This approximation is rather
crude for a particular pair of sites. When studying linkage
disequilibrium (39) at close pairs of variable sites, we
found that some haplotypes are 2.5-fold more frequent than one would
expect for independently evolving sites, implying a noticeable
coselection effect. However, when obtaining an average pattern of
variation in a segment of genome as long as pro, containing
over 40 variable sites, contributions from negatively and positively
coselected pairs of bases to the net variation are expected to cancel
out, at least partially. For example, if coselection is responsible for
50% of the relative fitness of haplotypes at a separate pair of sites,
and there are 40 variable sites with a random sign of coselection
between each pair, then the effect of coselection on the relative
fitness at an average site is expected to be, by the laws of
statistics, ~50%/
39 (~8%), i.e., a small correction.
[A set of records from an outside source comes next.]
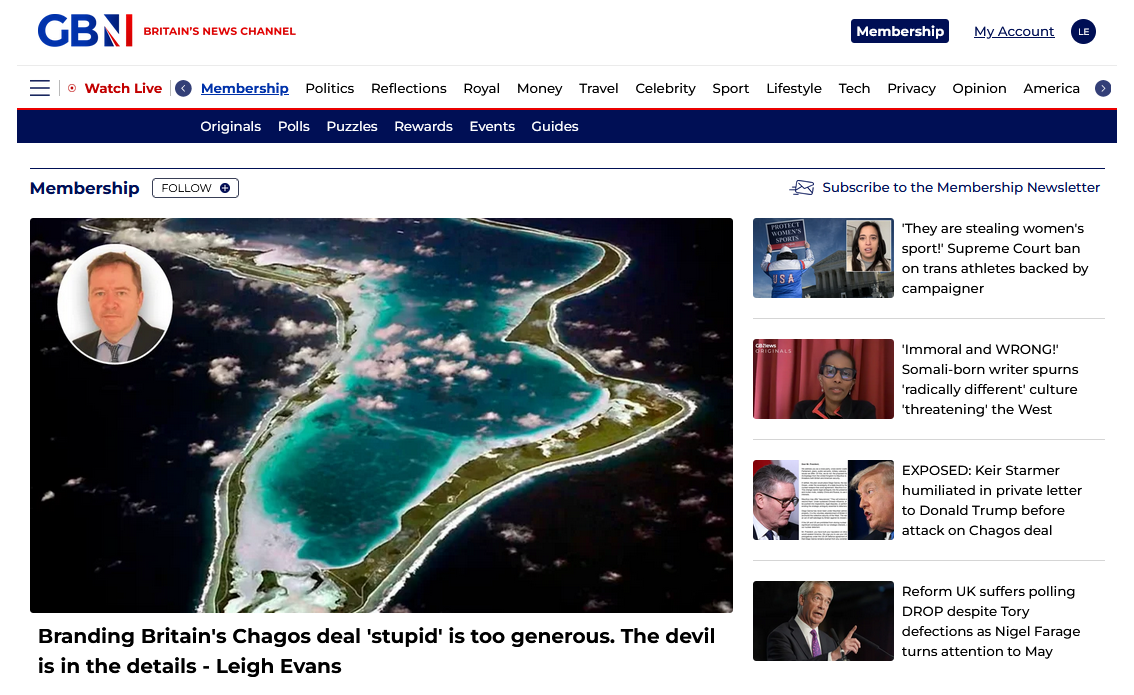This screenshot has width=1134, height=695.
Task: Open the Politics menu item
Action: click(x=329, y=88)
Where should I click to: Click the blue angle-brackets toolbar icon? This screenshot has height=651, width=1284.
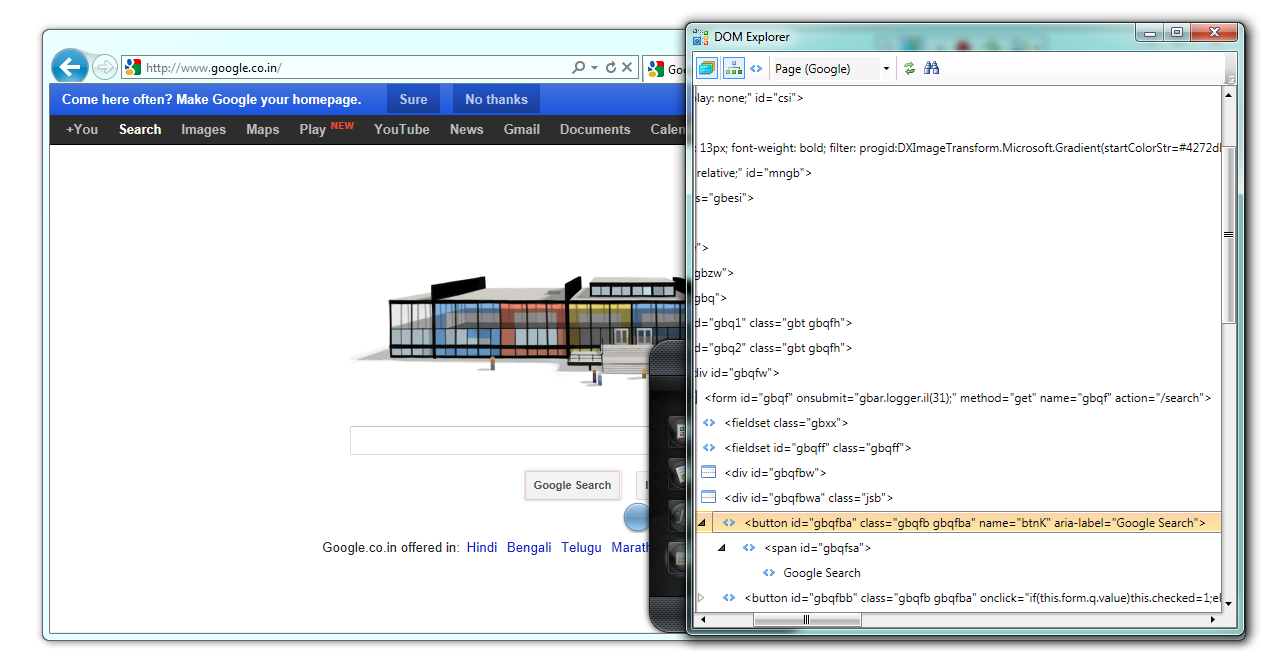[756, 68]
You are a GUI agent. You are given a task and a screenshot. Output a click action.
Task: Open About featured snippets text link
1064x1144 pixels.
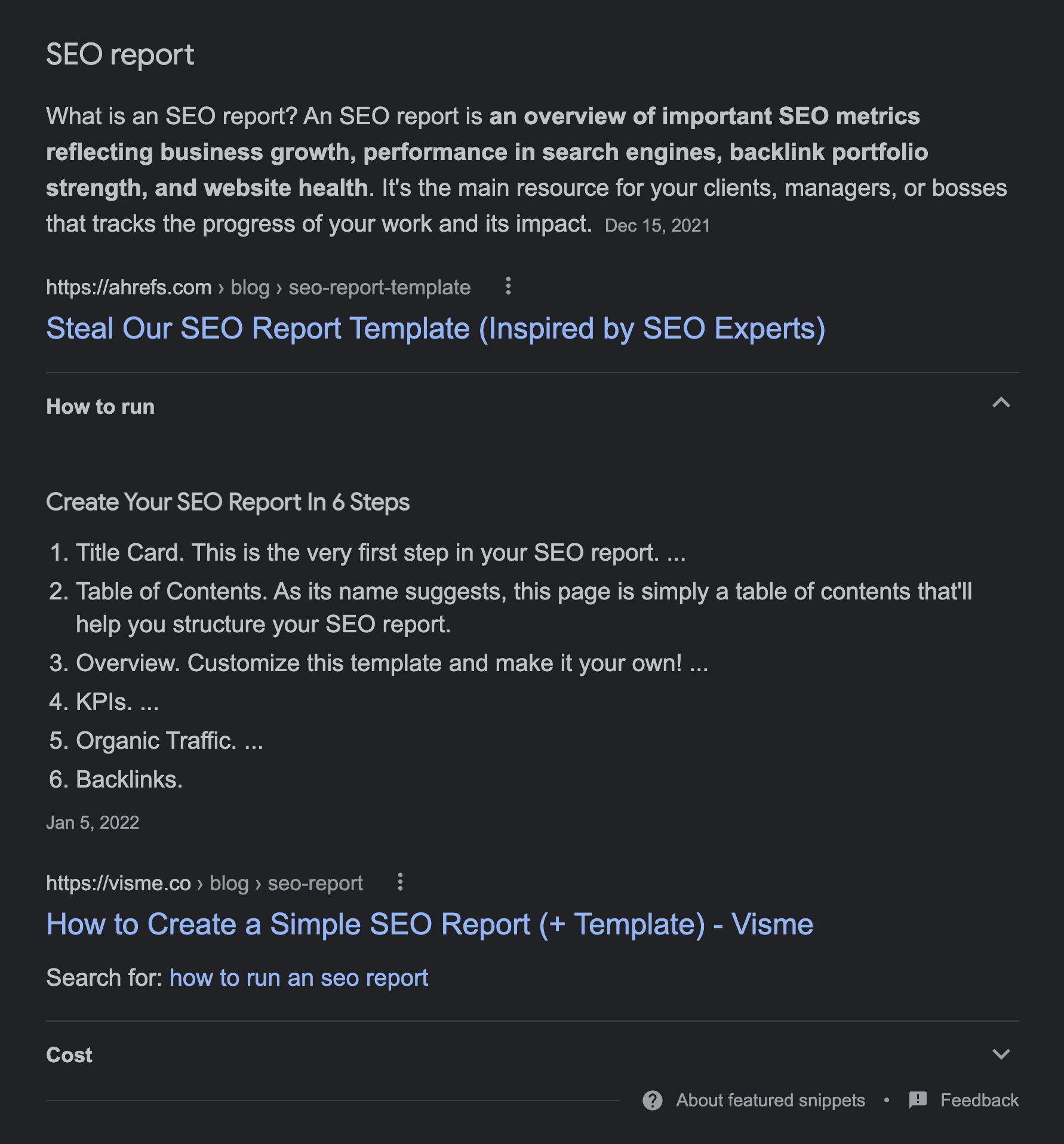(770, 1100)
This
argument, however, applies only under certain restrictions (see below).
(ix) Neglecting selection for diversity.
The predominance of
synonymous and conservative substitutions in pro in patients
at late stages of asymptomatic infection was the reason why we
initially neglected selection for diversity. This argument does not
imply that immune pressure is completely absent from pro but
rather states that its selective pressure is smaller than the effect of
purifying selection at a typical observation time.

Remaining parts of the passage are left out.